SOURCE MATERIAL section start

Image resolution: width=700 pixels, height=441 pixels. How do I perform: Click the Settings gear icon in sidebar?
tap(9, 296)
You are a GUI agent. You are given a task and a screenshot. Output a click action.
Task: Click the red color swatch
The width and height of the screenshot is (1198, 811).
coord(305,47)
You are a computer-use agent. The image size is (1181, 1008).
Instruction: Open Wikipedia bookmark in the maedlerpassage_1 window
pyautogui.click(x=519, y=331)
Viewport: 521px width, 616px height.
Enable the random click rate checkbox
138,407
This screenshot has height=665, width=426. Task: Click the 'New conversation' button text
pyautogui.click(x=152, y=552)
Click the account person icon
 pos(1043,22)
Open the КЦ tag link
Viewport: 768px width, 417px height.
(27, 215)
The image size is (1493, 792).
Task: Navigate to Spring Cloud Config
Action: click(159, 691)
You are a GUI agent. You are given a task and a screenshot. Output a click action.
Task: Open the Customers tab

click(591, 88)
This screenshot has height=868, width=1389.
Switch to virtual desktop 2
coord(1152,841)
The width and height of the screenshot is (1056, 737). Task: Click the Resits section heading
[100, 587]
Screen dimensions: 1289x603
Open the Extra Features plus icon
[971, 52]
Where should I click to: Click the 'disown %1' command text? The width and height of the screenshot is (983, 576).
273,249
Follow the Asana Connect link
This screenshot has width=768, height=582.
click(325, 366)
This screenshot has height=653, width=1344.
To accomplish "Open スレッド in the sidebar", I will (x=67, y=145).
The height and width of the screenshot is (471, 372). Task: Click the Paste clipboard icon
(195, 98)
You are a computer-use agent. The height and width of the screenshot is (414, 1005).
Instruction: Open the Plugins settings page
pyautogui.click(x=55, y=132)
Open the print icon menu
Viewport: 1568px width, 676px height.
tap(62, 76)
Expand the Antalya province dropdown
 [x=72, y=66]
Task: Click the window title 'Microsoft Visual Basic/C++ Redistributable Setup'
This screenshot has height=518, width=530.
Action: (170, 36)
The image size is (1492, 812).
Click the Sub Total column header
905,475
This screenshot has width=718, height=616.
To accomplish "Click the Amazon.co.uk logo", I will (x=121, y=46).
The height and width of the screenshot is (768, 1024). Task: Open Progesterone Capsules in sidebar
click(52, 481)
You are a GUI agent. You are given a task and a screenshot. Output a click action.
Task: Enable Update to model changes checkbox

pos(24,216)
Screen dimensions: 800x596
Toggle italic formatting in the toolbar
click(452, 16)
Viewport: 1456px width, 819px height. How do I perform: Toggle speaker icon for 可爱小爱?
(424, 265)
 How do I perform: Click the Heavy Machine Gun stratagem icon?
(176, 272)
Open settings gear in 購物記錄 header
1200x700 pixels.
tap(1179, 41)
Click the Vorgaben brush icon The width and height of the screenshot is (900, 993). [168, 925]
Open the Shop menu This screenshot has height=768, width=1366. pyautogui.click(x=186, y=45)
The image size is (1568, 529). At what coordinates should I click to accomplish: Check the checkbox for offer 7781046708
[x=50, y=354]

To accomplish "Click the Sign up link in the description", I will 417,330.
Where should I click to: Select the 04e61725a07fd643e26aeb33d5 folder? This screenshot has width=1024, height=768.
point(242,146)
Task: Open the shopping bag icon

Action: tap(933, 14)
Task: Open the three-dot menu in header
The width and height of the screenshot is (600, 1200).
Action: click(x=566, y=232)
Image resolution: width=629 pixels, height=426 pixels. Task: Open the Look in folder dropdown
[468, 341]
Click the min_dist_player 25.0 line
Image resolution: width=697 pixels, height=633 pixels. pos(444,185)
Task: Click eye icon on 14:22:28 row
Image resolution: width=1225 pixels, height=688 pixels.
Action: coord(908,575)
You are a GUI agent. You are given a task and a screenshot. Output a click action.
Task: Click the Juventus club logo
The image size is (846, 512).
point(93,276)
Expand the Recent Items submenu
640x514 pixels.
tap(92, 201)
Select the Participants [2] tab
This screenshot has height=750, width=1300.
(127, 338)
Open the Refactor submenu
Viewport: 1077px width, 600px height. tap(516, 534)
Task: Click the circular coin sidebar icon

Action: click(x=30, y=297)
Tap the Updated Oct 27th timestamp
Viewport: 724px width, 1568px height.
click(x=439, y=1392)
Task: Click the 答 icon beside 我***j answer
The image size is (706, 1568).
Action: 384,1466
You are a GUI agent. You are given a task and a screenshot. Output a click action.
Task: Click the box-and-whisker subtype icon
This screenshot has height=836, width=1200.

SOURCE MATERIAL section end

ASSIGNMENT — The lines to return are those in the records above that hold the word "computer".

RESULT OF THIS EXERCISE —
You are a computer-use agent. The image size is (1181, 1008).
You are a computer-use agent. The height and width of the screenshot is (414, 1005).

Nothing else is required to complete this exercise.